* [PROBLEM SET]
(1) In the 2012 look-back post, why does the writer say they have taken little interest in the current music scene? Answer in one to three sentences.
(2) Reproduce the passage of the 2012 look-back post starting with "As is only right" and going on through "to it, right?", word for word.

That promised glance back at 2012, then. (I don’t understand why people do these before the year is through, do you?)
As is only right and proper, we’ll start with music.
In the interest of full disclosure, I admit that I have taken little interest in the ‘current music scene’, whatever that means, for some time. This is an admission that I maintain is due, in part, to the copious amounts of sheer rubbish I hear daily on television and radio, and in part an acceptance that I probably have all the music I could ever need and doubt I could be more impressed or charmed by any newer musical offering. That even includes – gasp! – Bob Dylan, even if The Tempest really is ‘the best thing he’s done in a decade.’ It’ll still be there when I want to listen to it, right?
This is not to say that there aren’t great songs and new talents waiting to be discovered, simply that I can’t be bothered, frankly, to rummage through all the dross, pushing aside so much wimpish whining and pathetic tough-guy bravado along the way in search of those tiny golden nuggets. Has music ever been so dominated by pretentious bores with nothing meaningful to say? (I’m sure Bob has loads to say, don’t get me wrong, but I’m still digesting all the other things he’s said. My poor brain will go pop if I try taking any more in until I’m ready for it.)

* [EXTRACTED ENTRIES]
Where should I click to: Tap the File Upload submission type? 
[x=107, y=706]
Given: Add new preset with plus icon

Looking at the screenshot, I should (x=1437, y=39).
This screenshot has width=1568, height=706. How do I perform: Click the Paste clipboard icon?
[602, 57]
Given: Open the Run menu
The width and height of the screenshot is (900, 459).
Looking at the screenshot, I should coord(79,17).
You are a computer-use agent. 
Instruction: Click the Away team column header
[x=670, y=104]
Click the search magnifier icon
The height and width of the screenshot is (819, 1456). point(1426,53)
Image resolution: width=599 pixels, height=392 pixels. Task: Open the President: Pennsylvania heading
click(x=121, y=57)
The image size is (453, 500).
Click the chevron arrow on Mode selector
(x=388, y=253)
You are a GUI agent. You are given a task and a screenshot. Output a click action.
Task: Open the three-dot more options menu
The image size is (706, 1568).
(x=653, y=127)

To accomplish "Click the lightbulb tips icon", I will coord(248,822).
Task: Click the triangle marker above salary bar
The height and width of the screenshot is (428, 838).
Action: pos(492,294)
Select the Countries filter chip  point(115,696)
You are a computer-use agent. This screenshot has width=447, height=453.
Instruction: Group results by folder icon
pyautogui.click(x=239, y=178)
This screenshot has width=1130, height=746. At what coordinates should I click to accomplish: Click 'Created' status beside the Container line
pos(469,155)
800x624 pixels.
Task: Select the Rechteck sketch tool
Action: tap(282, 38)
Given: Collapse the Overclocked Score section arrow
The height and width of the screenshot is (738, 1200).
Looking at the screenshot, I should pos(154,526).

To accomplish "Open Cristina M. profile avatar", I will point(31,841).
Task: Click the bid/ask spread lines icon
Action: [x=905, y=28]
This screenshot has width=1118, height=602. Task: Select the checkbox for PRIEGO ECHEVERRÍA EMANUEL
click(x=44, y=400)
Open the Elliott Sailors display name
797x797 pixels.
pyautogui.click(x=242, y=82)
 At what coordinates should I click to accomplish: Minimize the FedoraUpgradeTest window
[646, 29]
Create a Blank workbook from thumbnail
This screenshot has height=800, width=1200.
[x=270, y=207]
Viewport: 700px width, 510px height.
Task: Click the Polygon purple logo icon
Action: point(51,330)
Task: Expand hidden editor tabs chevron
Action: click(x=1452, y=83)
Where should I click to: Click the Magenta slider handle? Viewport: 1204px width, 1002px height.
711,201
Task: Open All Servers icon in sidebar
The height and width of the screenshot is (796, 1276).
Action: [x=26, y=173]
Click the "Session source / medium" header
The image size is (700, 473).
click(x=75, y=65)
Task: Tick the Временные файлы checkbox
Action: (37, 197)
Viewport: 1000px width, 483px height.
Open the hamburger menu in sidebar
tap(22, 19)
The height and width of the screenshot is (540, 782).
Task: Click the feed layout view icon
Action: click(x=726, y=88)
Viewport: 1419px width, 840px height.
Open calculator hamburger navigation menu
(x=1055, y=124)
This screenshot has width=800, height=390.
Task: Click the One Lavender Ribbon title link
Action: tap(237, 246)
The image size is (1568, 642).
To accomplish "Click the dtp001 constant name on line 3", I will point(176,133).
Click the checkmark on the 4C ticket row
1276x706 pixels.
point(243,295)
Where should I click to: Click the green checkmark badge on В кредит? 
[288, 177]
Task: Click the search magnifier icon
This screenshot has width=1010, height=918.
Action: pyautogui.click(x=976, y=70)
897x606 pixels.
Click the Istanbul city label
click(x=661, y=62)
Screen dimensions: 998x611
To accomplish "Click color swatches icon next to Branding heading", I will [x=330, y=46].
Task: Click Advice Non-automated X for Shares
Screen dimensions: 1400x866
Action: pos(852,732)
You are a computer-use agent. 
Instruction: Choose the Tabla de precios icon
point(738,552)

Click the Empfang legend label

* [RESULTS FOR THE EXERCISE]
(1) The writer gives two reasons. One is the huge amount of rubbish they hear daily on television and radio. The other is an acceptance that they probably already have all the music they could ever need and doubt any newer music could impress or charm them more.

(2)
As is only right and proper, we’ll start with music.
In the interest of full disclosure, I admit that I have taken little interest in the ‘current music scene’, whatever that means, for some time. This is an admission that I maintain is due, in part, to the copious amounts of sheer rubbish I hear daily on television and radio, and in part an acceptance that I probably have all the music I could ever need and doubt I could be more impressed or charmed by any newer musical offering. That even includes – gasp! – Bob Dylan, even if The Tempest really is ‘the best thing he’s done in a decade.’ It’ll still be there when I want to listen to it, right?